Blakely peanut illness: Little has changed since scare
31.01.10
The 74-year-old feels weaker than he did before he contracted salmonella food
poisoning. He forgets more. He’s clear his job at a recycling plant. He can’t
look at a jar of peanut butter without getting wroth.
“I have good days and bad days,” said Ivester, who lives in Elbert County in
northeast Georgia, across the confirm from the plant in Blakely where the
tainted peanut butter originated. “I don’t requisite no peanut butter in my
house.”
Since Ivester was sickened during one of the biggest food-borne disability
outbreaks in the nation’s history, promises by Georgia and the federal
superintendence to get tough on food safety are mostly unfulfilled.
Georgia’s Legislature passed a law mandating new food testing regulations, but
the enlargement of them are still in the pipeline.

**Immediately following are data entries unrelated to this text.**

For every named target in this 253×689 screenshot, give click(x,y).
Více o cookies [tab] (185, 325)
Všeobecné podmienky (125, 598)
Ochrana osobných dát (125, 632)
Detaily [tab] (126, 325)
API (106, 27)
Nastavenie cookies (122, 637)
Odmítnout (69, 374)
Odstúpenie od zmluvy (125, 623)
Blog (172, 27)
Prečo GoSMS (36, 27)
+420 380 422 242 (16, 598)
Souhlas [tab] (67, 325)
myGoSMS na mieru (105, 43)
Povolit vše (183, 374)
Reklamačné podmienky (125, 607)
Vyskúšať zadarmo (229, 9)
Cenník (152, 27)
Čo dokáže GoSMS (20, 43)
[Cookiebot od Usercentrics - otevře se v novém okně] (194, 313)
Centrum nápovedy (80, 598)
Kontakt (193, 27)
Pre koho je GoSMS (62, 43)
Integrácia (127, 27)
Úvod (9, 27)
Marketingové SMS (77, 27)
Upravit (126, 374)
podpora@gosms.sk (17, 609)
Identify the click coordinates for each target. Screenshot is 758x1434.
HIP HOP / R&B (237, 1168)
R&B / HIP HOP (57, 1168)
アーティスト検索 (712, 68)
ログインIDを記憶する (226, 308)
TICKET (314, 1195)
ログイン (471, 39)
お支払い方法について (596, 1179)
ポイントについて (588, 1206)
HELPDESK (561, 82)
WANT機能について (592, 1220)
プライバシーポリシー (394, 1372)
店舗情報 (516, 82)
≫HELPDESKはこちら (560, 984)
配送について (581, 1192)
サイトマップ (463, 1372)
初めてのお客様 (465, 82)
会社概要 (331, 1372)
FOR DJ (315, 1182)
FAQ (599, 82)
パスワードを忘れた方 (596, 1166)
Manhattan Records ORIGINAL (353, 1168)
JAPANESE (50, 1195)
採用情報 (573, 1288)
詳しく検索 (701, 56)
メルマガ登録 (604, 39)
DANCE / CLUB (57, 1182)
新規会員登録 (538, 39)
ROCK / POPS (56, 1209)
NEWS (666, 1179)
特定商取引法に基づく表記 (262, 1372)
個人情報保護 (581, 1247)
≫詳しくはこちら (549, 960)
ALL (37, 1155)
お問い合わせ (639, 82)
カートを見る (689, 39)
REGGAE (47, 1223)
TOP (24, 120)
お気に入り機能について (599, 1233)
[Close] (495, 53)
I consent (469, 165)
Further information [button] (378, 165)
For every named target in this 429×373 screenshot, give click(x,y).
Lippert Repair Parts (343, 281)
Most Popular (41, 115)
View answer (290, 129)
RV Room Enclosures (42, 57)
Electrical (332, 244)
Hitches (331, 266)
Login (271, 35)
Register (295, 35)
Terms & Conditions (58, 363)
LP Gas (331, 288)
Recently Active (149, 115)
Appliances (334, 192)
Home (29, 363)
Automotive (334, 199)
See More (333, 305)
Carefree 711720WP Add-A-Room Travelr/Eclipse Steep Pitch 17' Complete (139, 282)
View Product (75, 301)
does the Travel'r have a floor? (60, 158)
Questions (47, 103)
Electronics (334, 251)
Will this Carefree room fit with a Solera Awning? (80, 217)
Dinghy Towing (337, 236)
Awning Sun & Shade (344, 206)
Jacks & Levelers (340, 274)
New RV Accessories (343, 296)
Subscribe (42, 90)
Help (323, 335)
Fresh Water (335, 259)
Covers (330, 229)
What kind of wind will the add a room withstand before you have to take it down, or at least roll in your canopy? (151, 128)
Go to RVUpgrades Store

In Washington, food safety legislation is stuck in Congress, pushed to the
Senate back burner by salubriousness care.
Meanwhile, criminal investigations into bankrupt Peanut Corp. of America,
P of the plant, and its top executives have produced no charges.
Source: Atlanta Journal Constitution
Make your own laundry detergent
01.02.10
However, I am proud to communication that I'm keeping our water supply cleaner and saving moneyed by making my own laundry detergent.
About six months ago I was trolling the Facebook call for of one of my more crunchy-granola friends. Robin was talking about her homemade laundry purifying and how it cleaned just as well as the store-bought stuff and was way less valuable. I didn't even know such a thing existed. I consider myself something of a start woman (I use a spinning wheel and make my own root beer!), so I intention I'd give it a try.
Most of the recipes were laborious, involving grating and cooking soap and other ingredients until it becomes a gloppy, icky-looking concoction. I wasn't that interested until I found a direct formula for powdered detergent that I could make in a snap. The three ingredients sell for about $7 and make enough for several batches.
INGREDIENTS:
1 cup powdered Borax (I knew the bunk from my cloth-diaper washing days.)
1 cup Arm & Hammer Washing Soda (not the same as baking soda. I find it at Cub Foods.)